• [Text extract]:
☆ ☆ ☆
Michal Hocko posted “kvmalloc” which is a generic replacement for the many “open coded kmalloc with vmalloc fallback instances in the tree”. k-and-vmalloc are two different means by which kernel code allocates memory. The former is used to obtain small allocations (on the order of a few pages – the minimal granule size operated on by the virtual memory subsystem of Linux on contemporary processors) that are also linerally contiguous in physical memory. The latter is for larger allocations of strictly “virtual” memory – contiguous only when accessed using the underlying Memory Mangement Unit to perform a translation (this is usually automatic for kernel code, since the kernel runs with virtual memory of its own, just like user processes do, but it can be problematic if a driver would like to use this memory for certain hardware operations, such as DMA transfers). The generic wrapper aims to clean up the common case that kernel code just wants a chunk of memory and will try to allocate it with kmalloc, but fallback to the more generic vmalloc if that fails.

Christian Konig (AMD) posted “PCI: add resizeable BAR infrastructure” (version 2, and later an update with some fixes in a version 3 also), which aims to add support to the kernel for a PCI SIG (Peripheral Component Interconnect Special Interest Group) ECN (Engineering Change Notice) that enables BARs (Base Address Registers) to be resized at runtime. PCI(e) BARs are mapping windows (aperatures) in the system memory map that are used to talk to hardware add-on cards (or built-in devices within modern platforms) by determining where the device’s memory will live. Traditionally, BARs were fixed size and so on architectures not relying upon firmware configuration of underlying BARs, Linux would have to determine where to place certain PCI(e) resources at boot/hotplug time by checking how much memory a device needed to expose and programming the BARs. With the new extension comes the possibility to increase the size of a BAR to map larger regions of memory. This is a useful feature for graphics cards, which may want to map very large regions of memory. A subsequent patch wires up the AMD GPU driver to use this.

Javi Merino posted “Documentation/EDID fixes”, which aims to correct some broken assumptions in the kernel documentation for EDID (Extended Display Identification Data – the data provided over e.g. I2C from a VGA monitor when the cable is connected). The examples didn’t build correctly due to existing assumptions. This author is probably one of few people who always thinks of EDID and the interaction with Xorg every time he plugs in an external projector to his laptop.

David Howells posted “net: Work around lockdep limitation in sockets that use sockets” in which he corrected an erroneous assumption in the kernel “lockdep” (lock dependency checker) that prevented it from correctly identifying bad call chains involving TCP sockets when there exists a dependency between sockets created purely in the kernel and sockets created purely in userspace (which the lockdep could not distinguish between due to its use of broad lock classes). The AFS (Andrew File System) was generating a false lockdep warning because it was exposing such an implied dependency.
☆ ☆ ☆
• [Supplied material]:
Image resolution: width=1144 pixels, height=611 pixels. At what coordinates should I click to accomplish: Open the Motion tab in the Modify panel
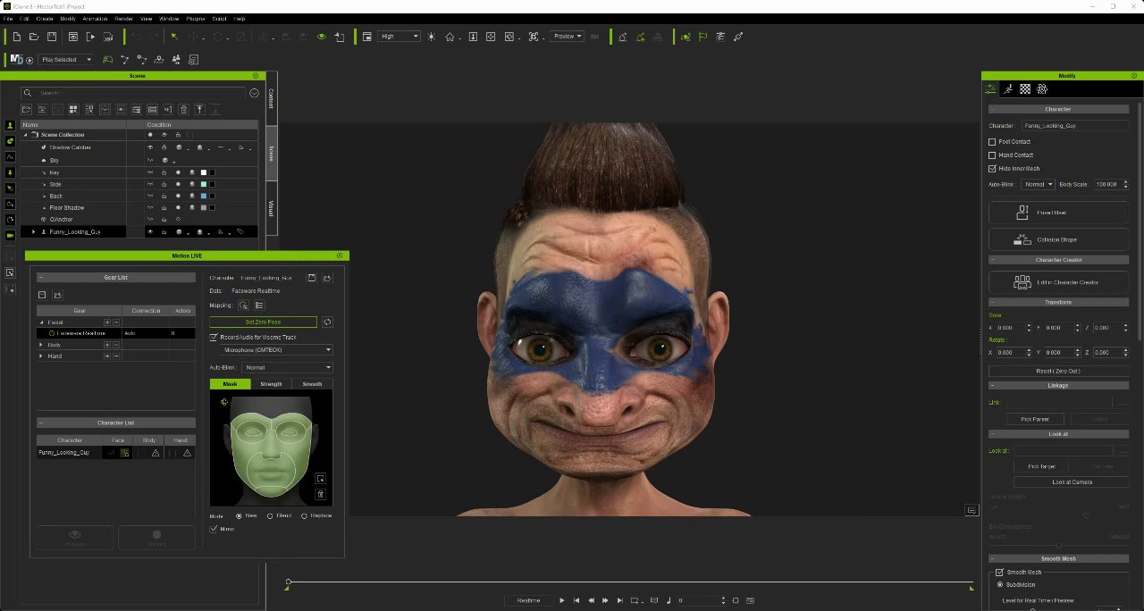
☆ ☆ ☆
• [Task instructions]:
1) In the kernel patch summary, which driver does a subsequent patch wire up to use the resizeable BAR support?
2) Reproduce word for word the stretch of the kernel patch summary from "Javi Merino posted" through "to his laptop.".

• [Answers provided]:
1) The AMD GPU driver.

2)
Javi Merino posted “Documentation/EDID fixes”, which aims to correct some broken assumptions in the kernel documentation for EDID (Extended Display Identification Data – the data provided over e.g. I2C from a VGA monitor when the cable is connected). The examples didn’t build correctly due to existing assumptions. This author is probably one of few people who always thinks of EDID and the interaction with Xorg every time he plugs in an external projector to his laptop.